This Friday, July 26th, marks the 23rd anniversary of the Americans with Disabilities Act (ADA). The ADA is a landmark law that profoundly changed our nation. On the trajectory of forming a more perfect union, the passage of the ADA in 1990 was a major step forward in keeping a key promise of the American experiment: ensuring equal opportunity for all. This is personally important to me. As an immigrant, as an African American woman, as a civil rights attorney and as a deaf person, the ADA is more than just a law. It is a concrete symbol of hope and opportunity for me, for my family and for the millions of Americans with disabilities who simply want the chance to be full and active members of our society, participants in our democracy and our economy who can be self-sufficient.

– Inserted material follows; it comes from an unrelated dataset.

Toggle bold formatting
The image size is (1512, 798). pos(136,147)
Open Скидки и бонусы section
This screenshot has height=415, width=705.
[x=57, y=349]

The ADA promised equal access in workplaces and educational institutions, and in the transportation required to get there. It provided for full participation, independent living, and economic self-sufficiency for those of us living with disabilities. It also gives Americans with disabilities avenues to pursue legal remedies to safeguard all of those rights. As we have learned, time and again, the only way to safeguard the hard-fought rights of the 20th century is to fight to preserve them in the 21st century. That is why President Obama has marshaled the resources of his Administration to advance the goals of the ADA so that it is not just the letter of the law, but the spirit of the law, that's being applied all across this country.

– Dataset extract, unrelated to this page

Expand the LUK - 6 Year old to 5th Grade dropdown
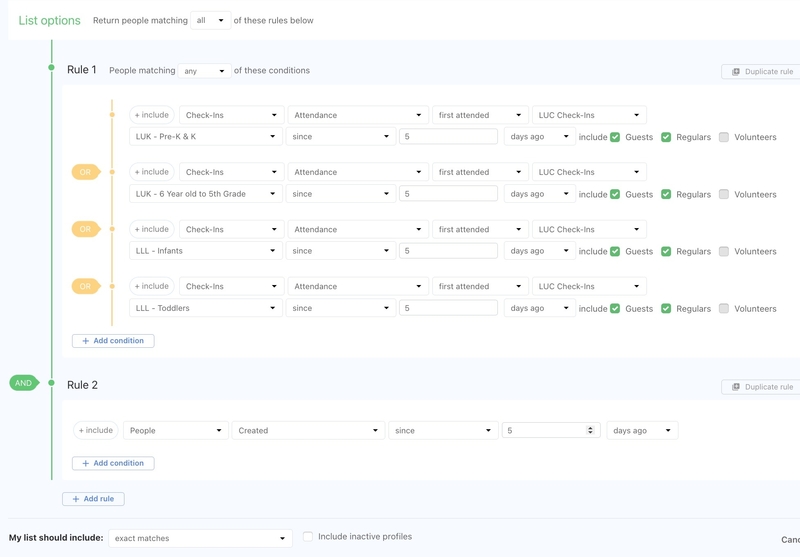800x557 pixels. point(205,194)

This Thursday, July 25, the White House Office of Public Engagement will host an event from 11:00 AM to 1:30 PM (EDT) to commemorate the 23rd anniversary of the ADA. We invite you to participate from your communities via the live web stream at whitehouse.gov/live. Our conversation will include remarks from Secretary of Labor Tom Perez, Senior Advisor to the President Valerie Jarrett, and White House Domestic Policy Council Director Cecilia Munoz You will also have the opportunity to hear from leaders from across the federal government about some of the important work that is happening in the agencies to protect the rights of, and participation by, people with disabilities in our communities. And I am looking forward to introducing you to eight incredible young people who we will be honoring as “Champions of Change” for their advocacy efforts, their innovative projects and their embodiment of the spirit of the ADA. The Champions of Change program was created as an opportunity for the White House to feature groups of Americans – individuals, businesses and organizations – who are doing extraordinary things to empower and inspire members of their communities. This live stream will be closed captioned.
I hope you will join us on Thursday to watch, to learn, to celebrate and to recommit ourselves to upholding and enhancing the principles of the ADA. To watch this event live, visit obamawhitehouse.archives.gov/live at 11:00 am EDT on July 25th.
Claudia Gordon is an Associate Director of the White House Office of Public Engagement.